Imagine you’re a naive child, and your teacher tells you that your every daily action creates poisonous gases that destroy the planet.
I was shocked, and quickly set the record straight by informing them that CO2 is actually essential for life on earth; it feeds plants, and it is a crucial ingredient in their, and in every other living creature’s, bodies. I added that scientists think it may be warming up our planet, but they’re still not 100% sure.* These facts came much to their surprise and relief. '
[Hat-tip: it was from his post that I obtained the link to the mental healthcare quote which I used earlier]

What to do about it?

See how easy it was!  Here is a man who has compassion for the children, and enough knowledge to realise very quickly what a dangerously limited view they have of CO2.  A few simple facts seem to have helped dispel at least some of their fear.  Well done that man!  

This is one of the kinds of intervention suggested by Sanera and Shaw, and it seems to me that it could be accomplished by parents as well.  But first, those parents need to get themselves reasonably well-informed.  They will need to look beyond biased-outlets such as the BBC or most of the rest of the mass media, such as the UK's Guardian or Independent newspapers.  
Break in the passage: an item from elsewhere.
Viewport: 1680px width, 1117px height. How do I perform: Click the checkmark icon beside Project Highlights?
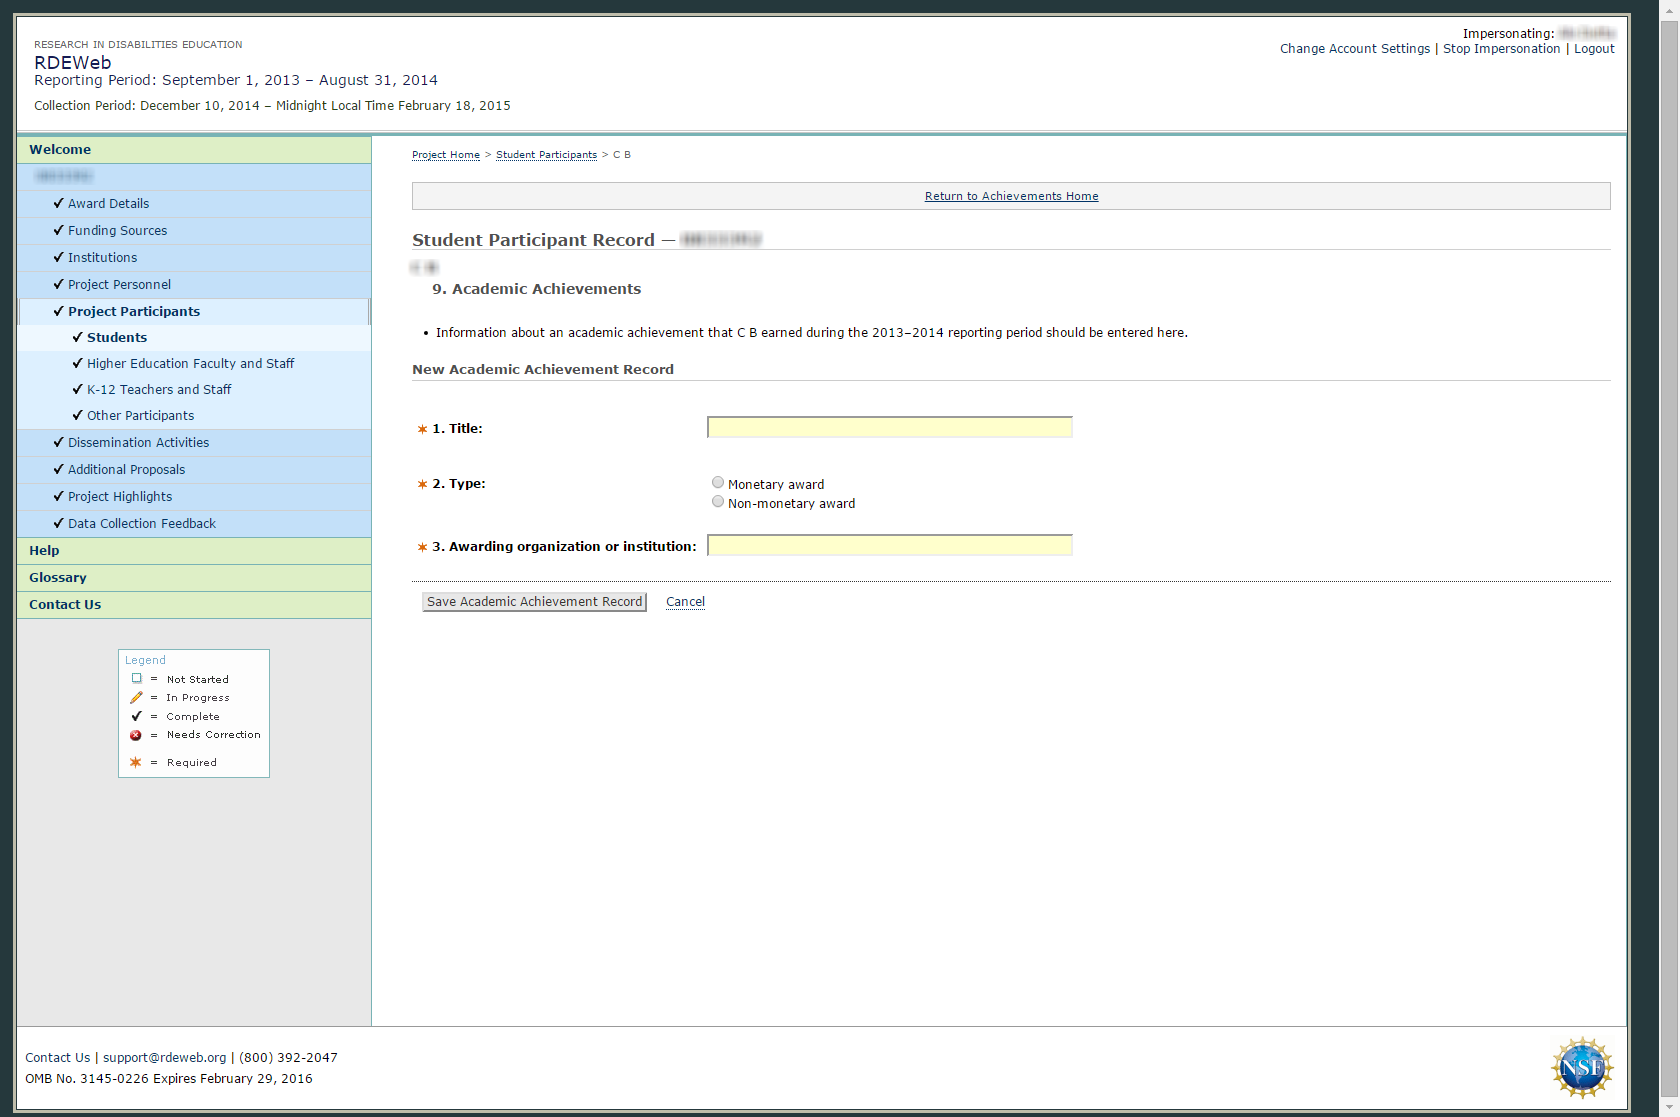[58, 496]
A discussion-group that met regularly could invite expert speakers, and do online research to gather scientific results and informed opinions on any issue.  Has your child been told that a polar bear will die unless you switch off your lights and stop using the car so often?  It won't take long to discover that the bears are doing quite well, and that nothing extraordinary has been happening to Arctic sea ice, which has long been known to be highly variable.  Or that rising seas will swamp their coastal cities?  A quick check should show that there has been no great acceleration of the slow rise in sea levels which has been going on long before our CO2 could have had an impact, and that the plausible projected levels this century will readily be coped with. It is not hard, but some persistence is required to sift through the torrents of alarmist-conformism that will be encountered.